De todas maneras, el resultado es el mismo: el cambio llegó, y muchas veces, con la autoestima tambaleando.

Escenario 2: Cuando el cambio empieza por dentro

El otro escenario es menos brusco, pero igual de desafiante.

La persona sigue en su puesto, con condiciones cómodas y buenos resultados. Desde afuera, todo parece en orden.

Pero adentro algo empieza a moverse.

No hay un hecho concreto que lo dispare, sino una sensación persistente: como si la mente dijera una cosa y el corazón otra.

Los logros, los méritos y los bonos de fin de año siguen llegando… pero ya no alcanzan para tapar el ruido interno.

Esa voz, que al principio aparecía de vez en cuando, empieza a estar más presente.

Reconocer que algo no encaja es apenas el primer paso.

Lo que sigue es más difícil: abrir una conversación interna honesta, decidir si es momento de cambiar y prepararse para ello.

Aquí es donde la conciencia se vuelve una herramienta vital.

El denominador común

Aunque estos escenarios parecen opuestos —uno abrupto y otro progresivo—, ambos comparten lo mismo: la necesidad de recuperar el centro y redefinir el rumbo.

Y en mi experiencia, el factor que más influye en cómo atravesar esa etapa es la autoestima.

Por qué la autoestima importa tanto en una transformación

La autoestima es la valoración global que tenemos de nosotros mismos.

No es solo sentirse “bien” o “mal” en un momento puntual: es la base desde la que interpretamos lo que nos pasa, decidimos nuestros pasos y nos relacionamos con los demás.

Cuando la autoestima está baja:

  • Las oportunidades parecen más lejanas.

  • La confianza en nuestras capacidades se reduce.

  • Los riesgos se ven como amenazas insalvables.

Cuando la autoestima es sólida:

  • Las transiciones se enfrentan con más claridad y menos miedo.

  • La energía se enfoca en lo que podemos hacer, no en lo que perdemos.

  • El cambio se convierte en un desafío posible.

Autoestima, autoconfianza y autoconciencia: diferencias clave

  • Autoestima → valoración global de nosotros mismos.

  • Autoconfianza → seguridad en nuestra capacidad para hacer algo concreto.

  • Autoconciencia → habilidad de reconocer y comprender nuestras emociones, pensamientos y comportamientos.

La autoconciencia nos da el primer indicio de que algo está cambiando.

Es la que nos permite observarnos y decidir cómo actuar.

Y cuanto más se ejercita, más fortalece la autoestima.

De la autoconciencia a la conciencia cotidiana

En mi trabajo prefiero hablar de conciencia a secas: más cotidiana, más práctica.

Es registrar lo que ocurre dentro y fuera de nosotros… mientras ocurre.

Y aquí distingo dos tipos: conciencia externa y conciencia interna.

Conciencia externa: verme en acción

Es observarme como si fuera un espectador de mi propia escena.

En medio de una reunión o conversación clave, preguntarme:

  • ¿Cómo estoy transmitiendo mis ideas?

  • ¿Mi tono y lenguaje corporal acompañan lo que digo?

  • ¿Actúo desde lo que soy o desde lo que esperan de mí?

Un ejercicio simple: elegir un momento del día, hacer una “pausa mental” e imaginar que me observo desde afuera.

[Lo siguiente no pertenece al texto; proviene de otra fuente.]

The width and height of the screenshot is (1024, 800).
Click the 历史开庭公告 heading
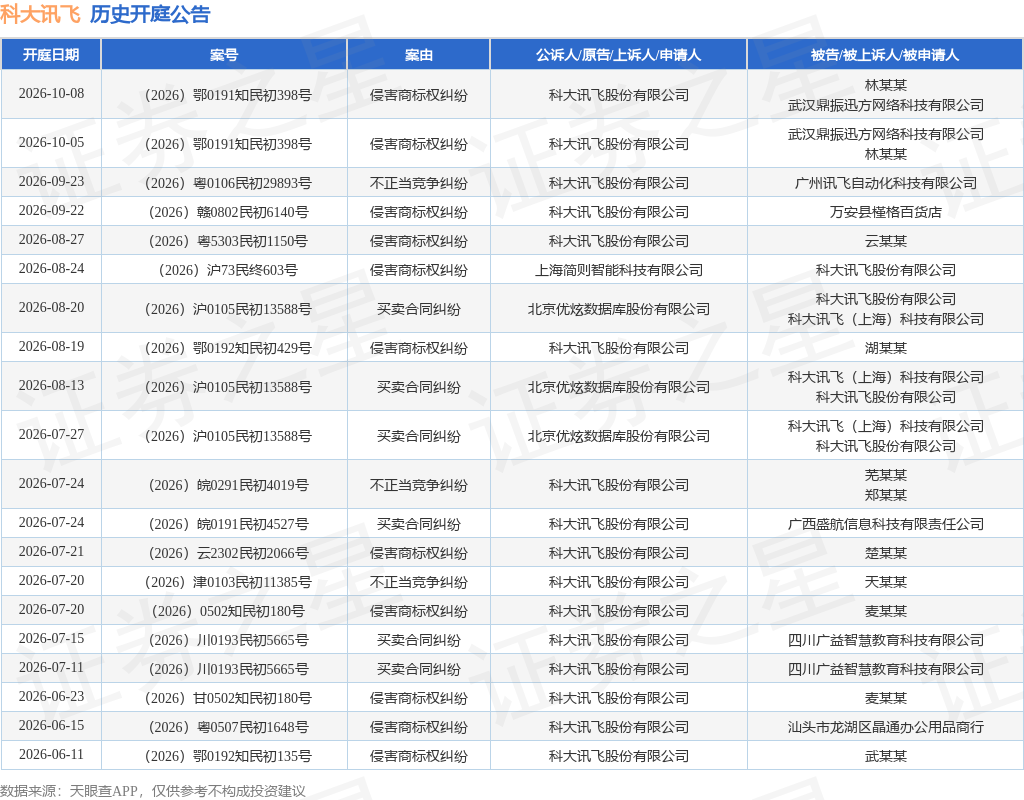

Preguntarme:

“Si pudiera aconsejarme ahora mismo, ¿Qué me diría?”

Conciencia interna: verme por dentro

Es reconocer quién soy, lo que valgo y lo que he logrado.

Propongo tres preguntas:

  • ¿Para qué soy bueno?

  • ¿Qué me gusta hacer?

  • ¿Qué me falta y me interesa?

Responderlas con honestidad sorprende. Rara vez nos damos el tiempo de reconocer todo lo que ya hemos hecho y podemos aportar. Esa base sólida es autoestima en acción.

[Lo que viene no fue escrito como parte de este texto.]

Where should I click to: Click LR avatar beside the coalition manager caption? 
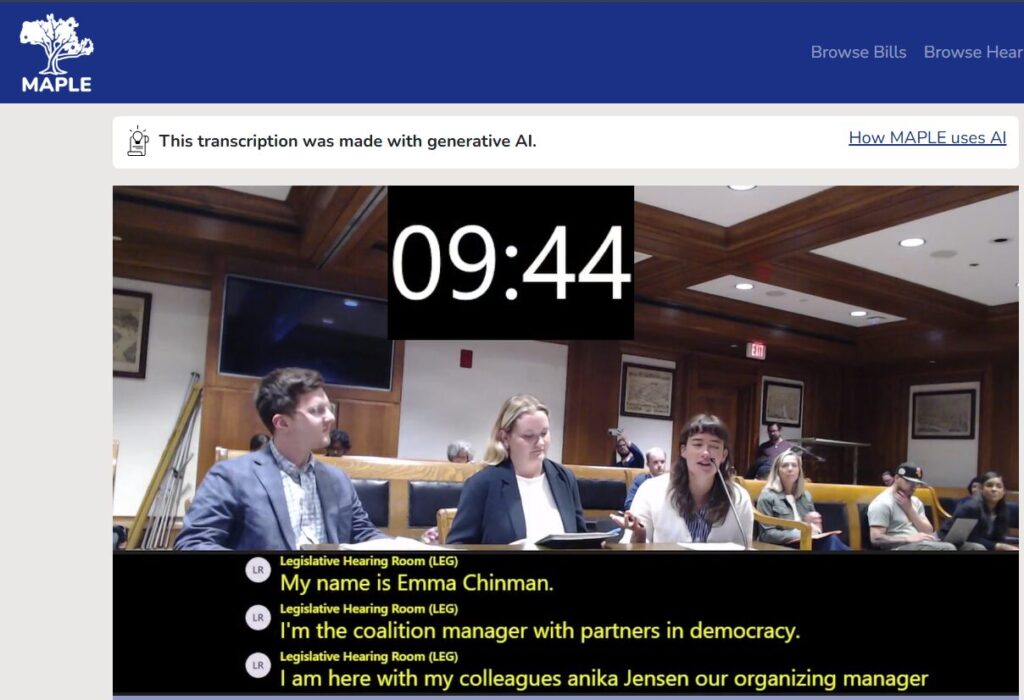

Conciencia y autoestima: un refuerzo mutuo

La conciencia externa ajusta cómo nos mostramos al mundo.

La interna nos recuerda lo que ya traemos.

Juntas fortalecen la autoestima.

Y con la autoestima firme, es más fácil moverse con seguridad en un cambio.

En una transformación, la autoestima es la base y la conciencia es la linterna.

La base me sostiene; la linterna me guía.

📌 Puedes empezar hoy:

  • Un minuto de conciencia externa en tu próxima reunión.

  • Diez minutos para responder esas tres preguntas.

Lo sé porque lo viví. En cada transformación que atravesé —voluntaria o no—, lo que me sostuvo fue la autoestima y lo que me guió fue la conciencia. Dos aliados que no se compran ni se improvisan, pero que se pueden entrenar. Si hoy estás en medio de un cambio, empieza por ahí. Lo demás, paso a paso, encuentra su lugar.